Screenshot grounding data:
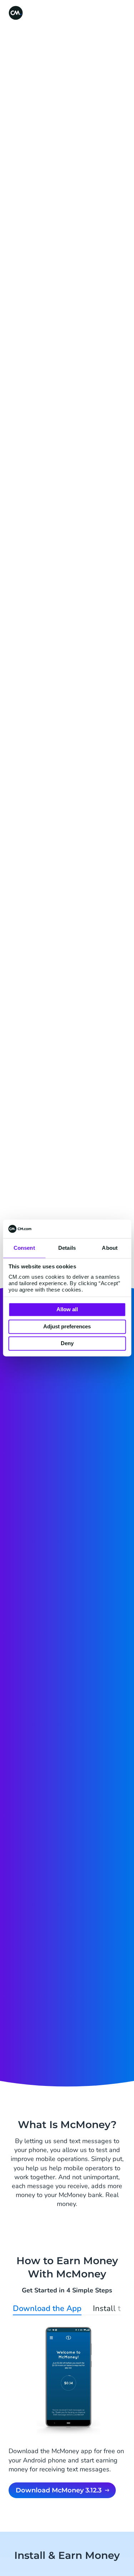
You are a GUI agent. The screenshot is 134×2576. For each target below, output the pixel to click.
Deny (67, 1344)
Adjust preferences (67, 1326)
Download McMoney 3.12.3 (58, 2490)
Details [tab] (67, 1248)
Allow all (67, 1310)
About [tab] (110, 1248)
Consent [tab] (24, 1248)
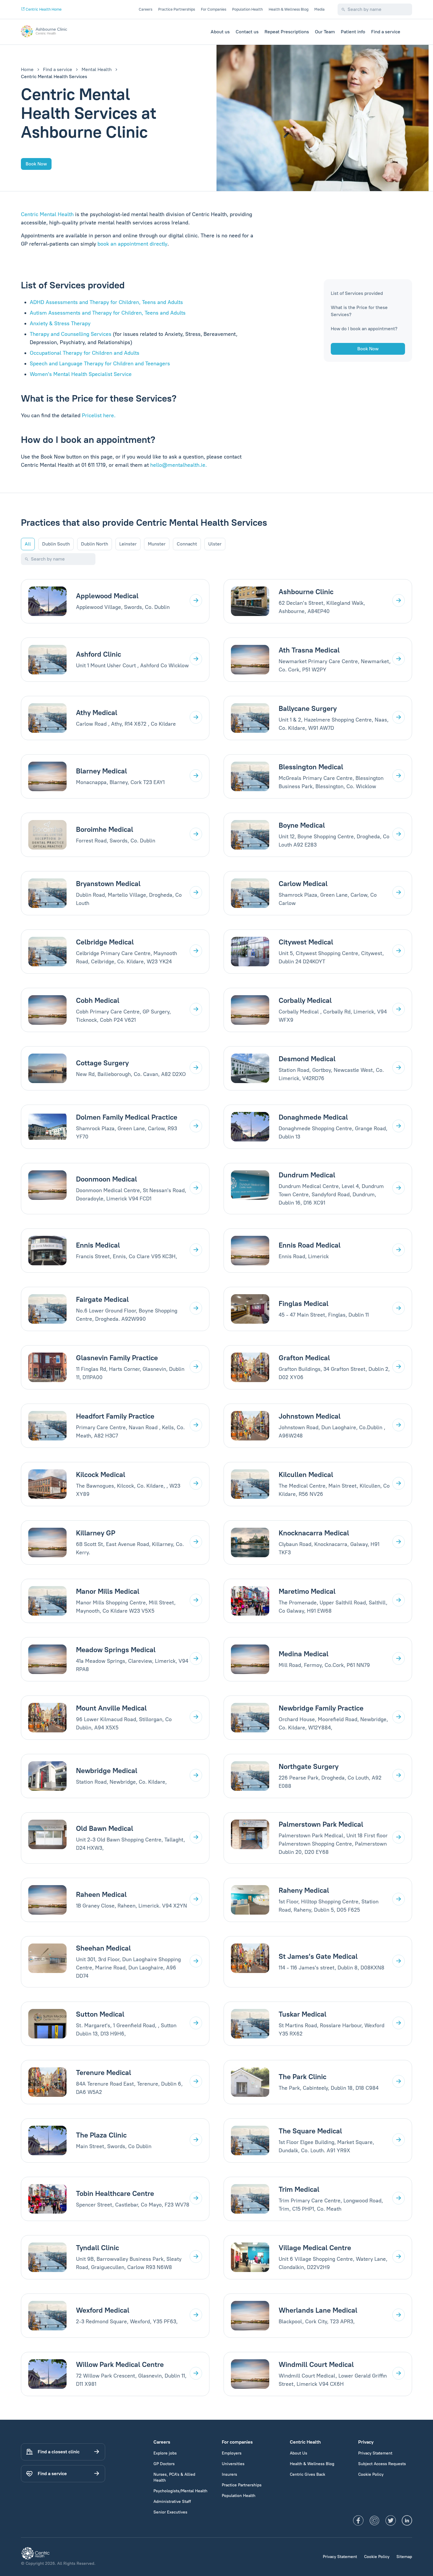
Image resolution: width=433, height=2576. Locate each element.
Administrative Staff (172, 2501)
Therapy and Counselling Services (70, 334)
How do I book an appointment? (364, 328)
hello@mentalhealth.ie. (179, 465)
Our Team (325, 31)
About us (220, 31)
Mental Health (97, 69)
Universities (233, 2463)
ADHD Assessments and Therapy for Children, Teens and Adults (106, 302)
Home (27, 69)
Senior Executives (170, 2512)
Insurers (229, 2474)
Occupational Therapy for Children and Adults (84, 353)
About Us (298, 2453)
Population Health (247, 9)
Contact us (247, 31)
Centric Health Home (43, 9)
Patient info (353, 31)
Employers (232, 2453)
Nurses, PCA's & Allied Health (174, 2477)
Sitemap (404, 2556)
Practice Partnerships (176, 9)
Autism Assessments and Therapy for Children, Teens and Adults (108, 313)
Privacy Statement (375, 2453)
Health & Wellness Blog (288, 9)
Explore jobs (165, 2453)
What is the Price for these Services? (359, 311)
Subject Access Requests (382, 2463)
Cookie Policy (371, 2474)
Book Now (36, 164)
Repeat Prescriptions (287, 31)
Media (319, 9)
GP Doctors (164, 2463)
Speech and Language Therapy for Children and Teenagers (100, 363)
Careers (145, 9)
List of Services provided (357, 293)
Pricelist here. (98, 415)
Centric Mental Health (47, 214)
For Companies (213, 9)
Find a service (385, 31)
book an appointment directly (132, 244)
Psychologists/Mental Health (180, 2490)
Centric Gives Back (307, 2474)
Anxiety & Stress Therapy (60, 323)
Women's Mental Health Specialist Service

Exercise aim: Above are some lines. Repeat exactly, and only, those from the line that has "Explore jobs (165, 2453)" through the line that has "Careers (145, 9)".

Answer section:
Explore jobs (165, 2453)
What is the Price for these Services? (359, 311)
Subject Access Requests (382, 2463)
Cookie Policy (371, 2474)
Book Now (36, 164)
Repeat Prescriptions (287, 31)
Media (319, 9)
GP Doctors (164, 2463)
Speech and Language Therapy for Children and Teenagers (100, 363)
Careers (145, 9)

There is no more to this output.